In this ‘Social Science in Epidemics’ series, different aspects of past disease outbreaks are reviewed in order to identify social science ‘entry points’ for preparedness and response activities. This brief draws out some recommendations for Ebola response actors in North Kivu. It includes lessons learned primarily from (i) historical outbreaks in Congo; (ii) outbreaks in Uganda in 2000-01 and 2012; (iii) the 2014-2016 West African epidemic; (iv) the outbreak in Equateur Province in DRC (May- July 2018), and (v) the ongoing outbreak in North Kivu and Ituri Provinces in DRC (August 2018 - ongoing). The full report can be accessed here: https://opendocs.ids.ac.uk/opendocs/handle/123456789/14160.
Our evidence synthesis highlighted various cross-cutting trends that apply to all response pillars:
• Communicate openly, frequently and transparently by using trusted local media and interpersonal engagement to affected communities about the outbreak: who is affected and what the government, international and local partners are doing to protect the community. Acknowledge and empathise with frustrations and fears. Establish constructive dialogue that seeks mutual improvements and takes into account community feedback in response activities together with affected communities, neighbourhoods and families.

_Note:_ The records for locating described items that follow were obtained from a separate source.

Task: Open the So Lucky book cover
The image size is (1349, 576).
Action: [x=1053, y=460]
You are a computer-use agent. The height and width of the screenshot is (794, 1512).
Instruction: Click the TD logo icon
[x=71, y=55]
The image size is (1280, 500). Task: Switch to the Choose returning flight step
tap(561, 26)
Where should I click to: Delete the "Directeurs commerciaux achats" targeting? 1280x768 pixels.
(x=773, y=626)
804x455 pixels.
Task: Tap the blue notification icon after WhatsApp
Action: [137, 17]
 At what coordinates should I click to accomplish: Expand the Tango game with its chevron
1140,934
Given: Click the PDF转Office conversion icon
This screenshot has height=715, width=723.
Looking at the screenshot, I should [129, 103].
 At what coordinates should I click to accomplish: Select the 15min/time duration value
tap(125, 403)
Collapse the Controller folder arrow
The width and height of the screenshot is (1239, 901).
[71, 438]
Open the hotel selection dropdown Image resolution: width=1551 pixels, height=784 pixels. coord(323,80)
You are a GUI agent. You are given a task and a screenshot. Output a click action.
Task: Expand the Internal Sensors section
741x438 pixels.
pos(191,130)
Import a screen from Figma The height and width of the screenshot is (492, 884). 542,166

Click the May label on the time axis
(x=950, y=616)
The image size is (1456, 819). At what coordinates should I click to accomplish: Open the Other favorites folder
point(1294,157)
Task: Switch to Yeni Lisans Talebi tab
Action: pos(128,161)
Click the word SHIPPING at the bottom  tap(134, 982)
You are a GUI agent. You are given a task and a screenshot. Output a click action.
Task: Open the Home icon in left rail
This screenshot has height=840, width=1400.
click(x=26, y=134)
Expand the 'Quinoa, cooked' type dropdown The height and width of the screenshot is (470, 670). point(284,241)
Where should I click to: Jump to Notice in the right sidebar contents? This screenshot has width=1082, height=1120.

• Actively listen to the concerns of affected and at-risk communities. First-hand experiences of the response can be crucial: perceptions of “who is visited”, “who falls ill”, and other observations by communities may lead to inaccurate ideas and fears. To avoid misinformation, ensure transparency and constant two-way dialogue with communities. Compassionate communication across all pillars is key.
• Collect community feedback and act on solutions provided by affected people, whilst being honest about what government and response partners can do (e.g. compensation of belongings destroyed during decontamination) and the limitations they face (e.g. having insufficient funds to build ETC’s in each village).
• Work through existing health and other social service actors and local leaders that affected populations use and trust – medical doctors, nurses but also local healers, pharmacies, teachers, community leaders, women and youth groups, etc.
This will build confidence in the response, support reach of interventions and encourage timely utilisation of services.
• The response must identify vulnerable groups who are at risk of harm and may be left out of the response (widows, orphans, street children, people with disabilities, etc.) at an early stage and set up strategies to protect them.
• Voluntary compliance and decentralisation of activities to communities is more useful than coercion. In the past, forced compliance to follow protocols has resulted in increased community resistance and mistrust.